Si ce premier essai se montre séduisant en compilant six titres soigneusement distillés un par un depuis un an, les cinq nouveaux sons complétant l'album dressent au final un bloc très lisse de quarante minutes. Le choix d'une recette musicale à la production limitée, et délibérément réduite au couple synthés/basse donne assez vite l'impression de tourner en rond. En France par ailleurs, le collectif Jungle au complet a déjà pu présenter l'ensemble de ses productions sur scène : à Paris en première partie de Haim au Trianon, puis au Nouveau Casino avec son propre show, avant de se produire au Festival We Love Green, mais aussi à Laval, à Nîmes, à Rennes, à Lille, aux Eurockéennes de Belfort ou encore au Festival des Vieilles Charrues. Une tournée impressionnante où les sept artistes on su mettre en place un puissant show captivant, autant musicalement que visuellement.
Le passage en studio n'a pas retranscrit cette ambiance sur l'album, du moins avec la même intensité. Les chansons souffrent de productions plus aseptisées et moins rayonnantes. La différence majeur se résume avant tout par le choix d'en revenir au duo de base pour l'enregistrement du disque. J et T sont les seules à la baguette pour toute la partie instrumentale. A deux ils ont tout écrit, interprété et produit. Les cinq autres membres du collectif laissés sur la touche expliquent peut-être ce grain de folie manquant. Ainsi, le titre instrumental Smoking Pixel, sorte d'entracte glissée à la moitié du disque, ne précède pas la montée en puissance qu'on pouvait espérer, malgré l'enivrant Julia, qui est la plus belle nouveauté de l'album. Et comme si l'exception confirmait la règle, ce morceau est le seul où sont crédité Fraser Maccoll, George Day, ainsi que le percussionniste Dominic Whalley et la choriste Rudi Salmon. On y retrouve donc ce qui manque bien trop souvent dans le reste de l'album.

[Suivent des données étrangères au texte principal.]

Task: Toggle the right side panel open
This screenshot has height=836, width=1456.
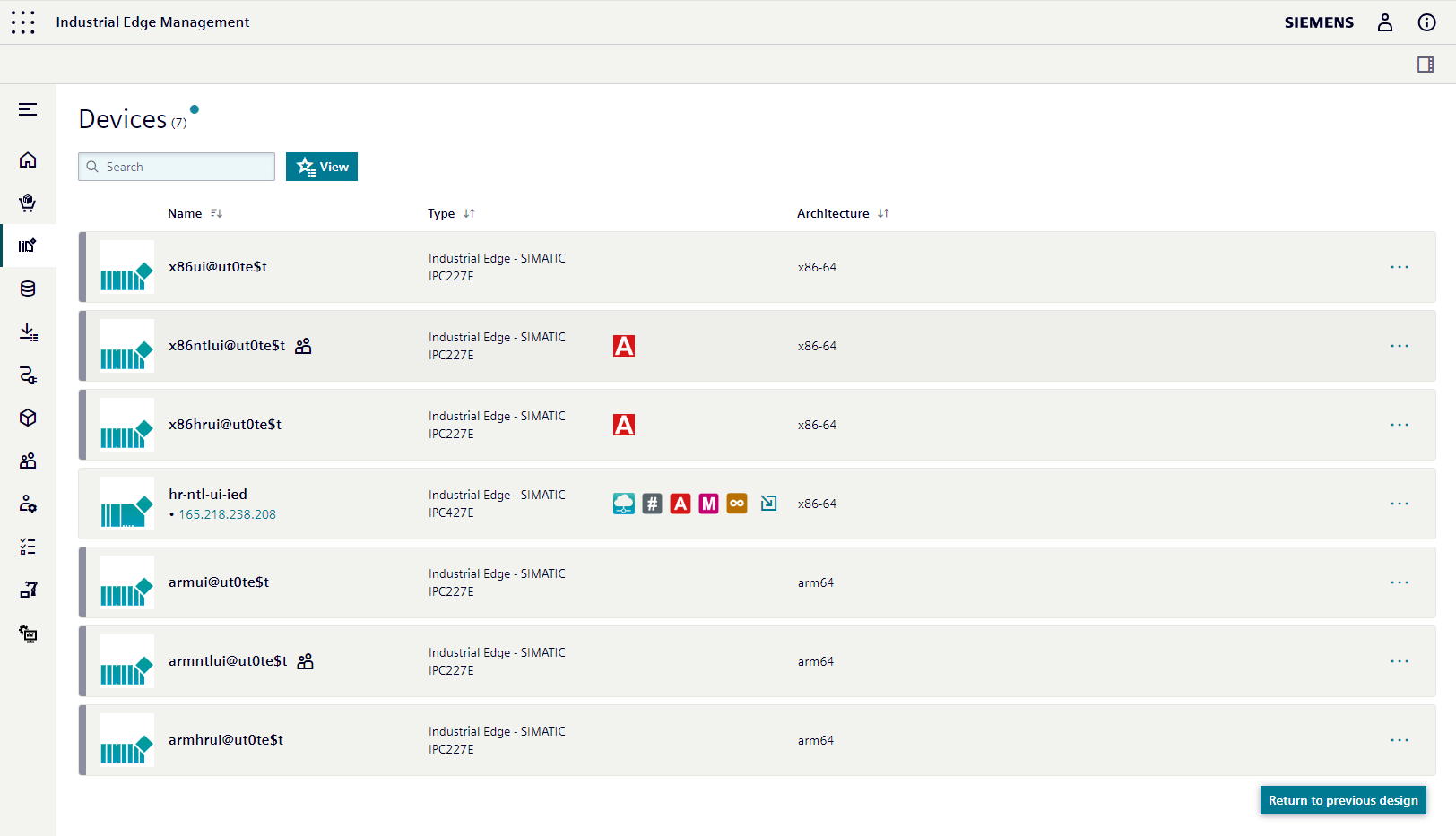Action: (x=1425, y=64)
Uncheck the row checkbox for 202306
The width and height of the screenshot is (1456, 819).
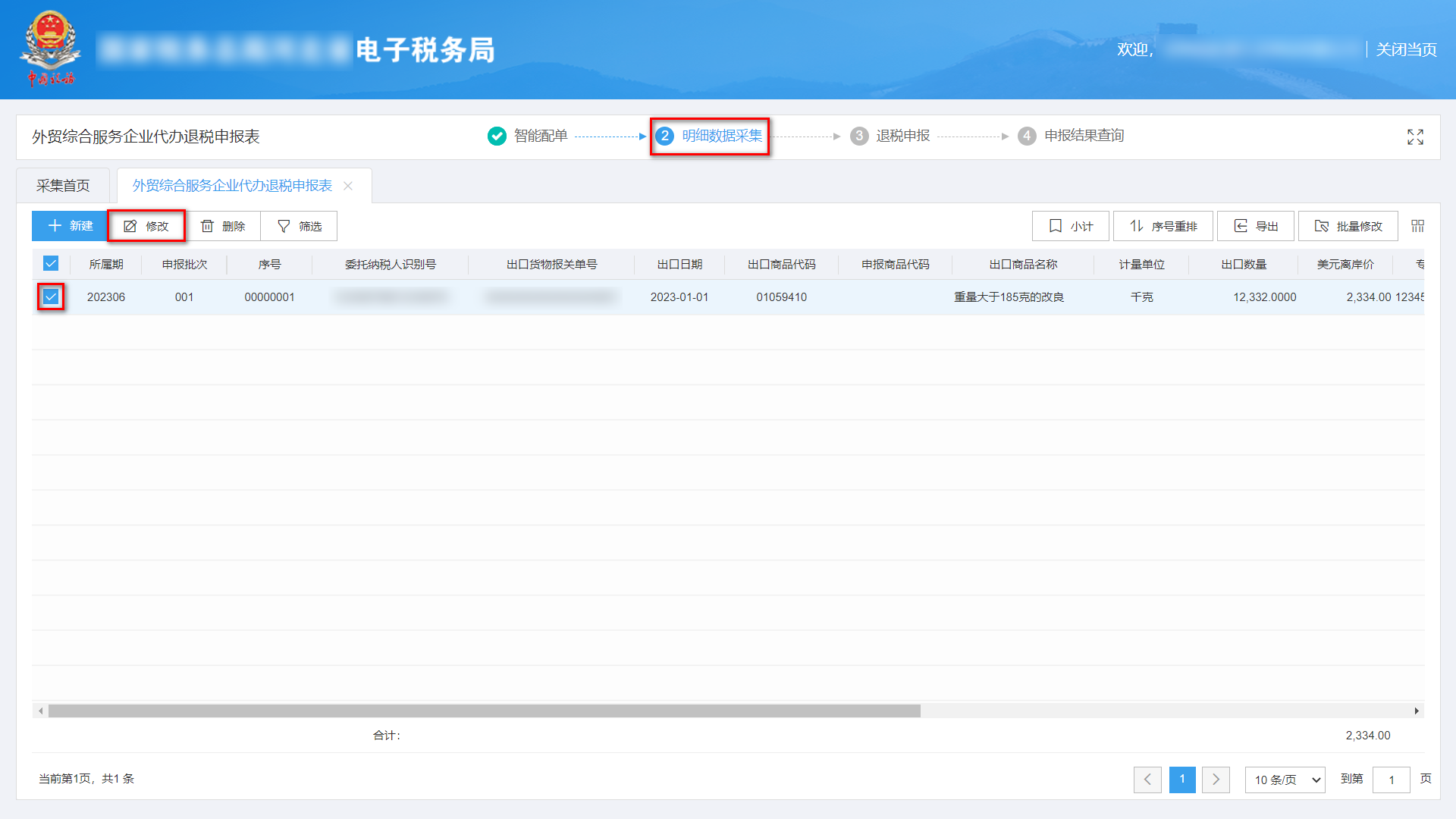pyautogui.click(x=51, y=297)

A défaut de folie et d'originalité, Jungle triomphe cependant logiquement en créant la nouvelle bande-son de l'été, trop légère pour les dancefloor mais des plus rafraîchissante sur la plage. Le son de Jungle porte la marque du parfait tube smoothie, frais, doux, acidulé, celui qui accompagne tout l'été dès les premières secondes de l'album, à coup de "Bring the heat".